Tasnim, Glowinski and Patel discuss how they can help each other. They decide that a psychologist newly hired by FIVDB will observe Tasnim during counseling sessions and participate in training programs she leads or is otherwise involved in.

And during Glowinski’s next visit to Bangladesh, she will offer training for physicians on how to diagnose and prescribe medication for anxiety, depression and PTSD. Better access to such medications not only will help adults suffering from mental illness, but their children, Glowinski says.

“Kids suffer when their parents suffer,” she says.

The camps will never have enough professionally trained mental health providers. So Patel and Glowinski visit Hakimpara’s obstetrician-gynecologist and talk to her about identifying and helping patients coping with trauma.

The two doctors watch a skit about the benefits of having small families as opposed to having many children, the latter of which is common for the Rohingya. FIVDB’s interactive theater program, which draws throngs of captivated Rohingya children, produces plays with educational messages. Previous plays extolled vaccinations and infection prevention, and discouraged child marriage. Patel and Glowinski are suggesting ways to weave in mental health-related messages.

They visit a refugee’s home to see how an NGO employee or volunteer might be able to help with mental health while, for example, delivering a stove. Of the conduits to mental health care, the NGO’s representatives — including refugees who volunteer for the group — are the most promising. Glowinski trains them on how to respond to refugees’ mental health concerns while also being mindful of their own health; it’s easy to burn out in such high-stress settings.

During a training session led by Glowinski, a soft-spoken Bengali man confesses the distress he feels when refugees talk about the violence they experienced in Myanmar. It makes him think of his own daughters. It hurts, he acknowledges, to listen to their stories.

“We experience vicarious trauma,” Glowinski responds, giving name to the pain many in the room have experienced, and will again. “Listening can be a trauma for us, and sometimes we want it to stop. But if we’re not careful, when we want to stop our pain, we hurt the victims by distancing ourselves.

“It is better to be emotional because of what people tell you than to be cold because you’re trying to keep it together. It is better to use your emotion to say, ‘I am so sorry. I am so sorry that this happened to you.’”

E. Holland Durando
Rohingya men carry sacks of grain up steep steps in Hakimpara camp. Workers have attempted to fortify the landscape in the camps to help prevent landslides and other damage that monsoon season brings.

Patel’s and Glowinski’s conversations rarely cease. They talk with FIVDB’s project coordinator about teaching refugees life skills, and applying for grants to help with funding. They talk about helping the Rohingya document their eroded history, and helping widows find work in the camps so they can buy their children clothing and work toward financial independence.

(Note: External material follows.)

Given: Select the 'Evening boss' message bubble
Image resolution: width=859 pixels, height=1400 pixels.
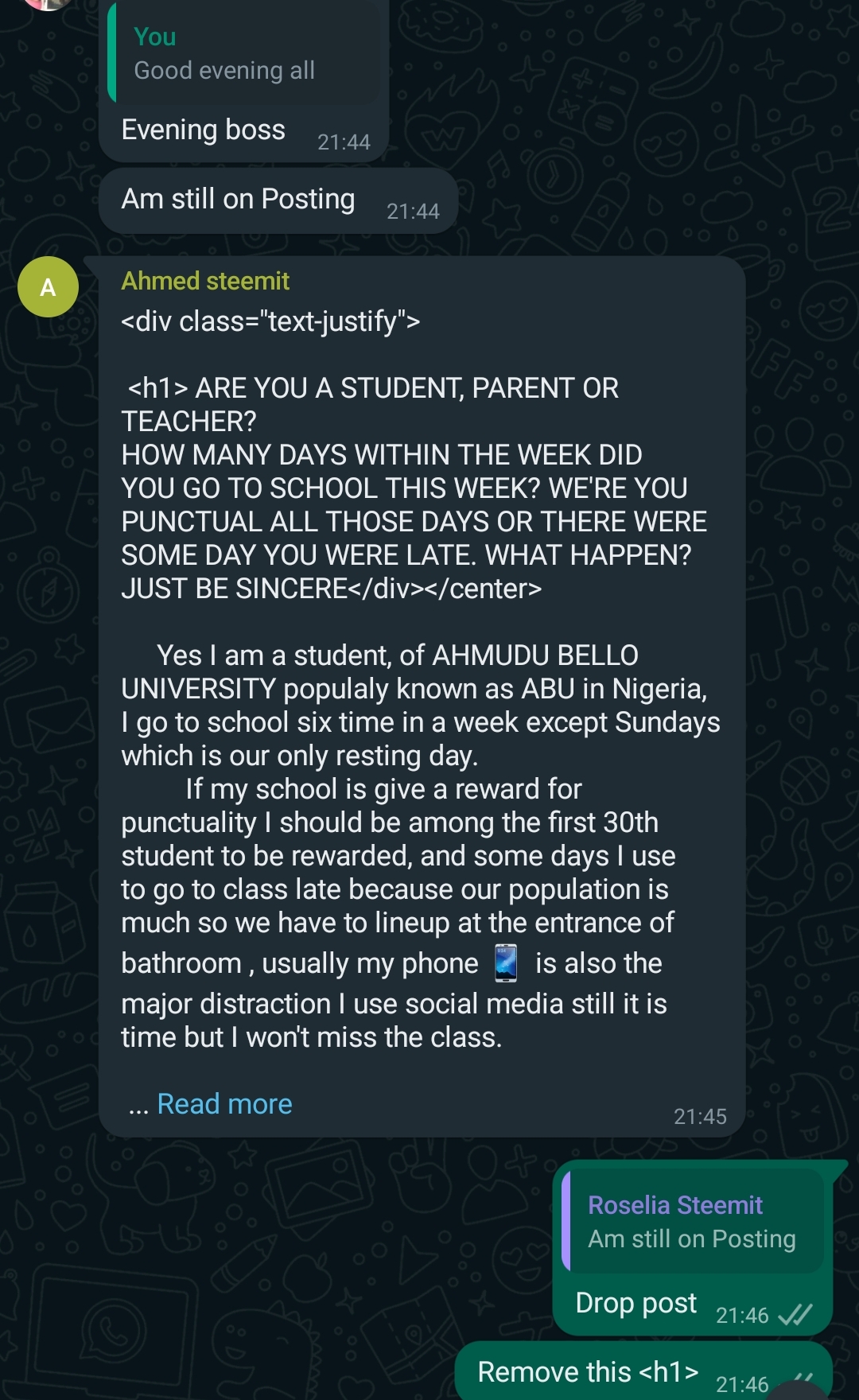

They discuss programs they plan to pursue, including one aimed at preventing gender-based violence and human trafficking. Domestic and sexual violence are issues in the camps, and there are reports of Rohingya women and girls being trafficked and then sexually exploited elsewhere.

Patel — a member of a team that helped document crimes against the Rohingya for a recent report by the group Physicians for Human Rights — updates Glowinski on a budding refugee-focused collaboration with Washington University’s School of Law. Their ultimate goal: justice for the Rohingya.

“The Rohingya, as we found out, are living in a world where they would be really horrified to think that the world doesn’t care,” Glowinski says. “We need to show them that the world cares.”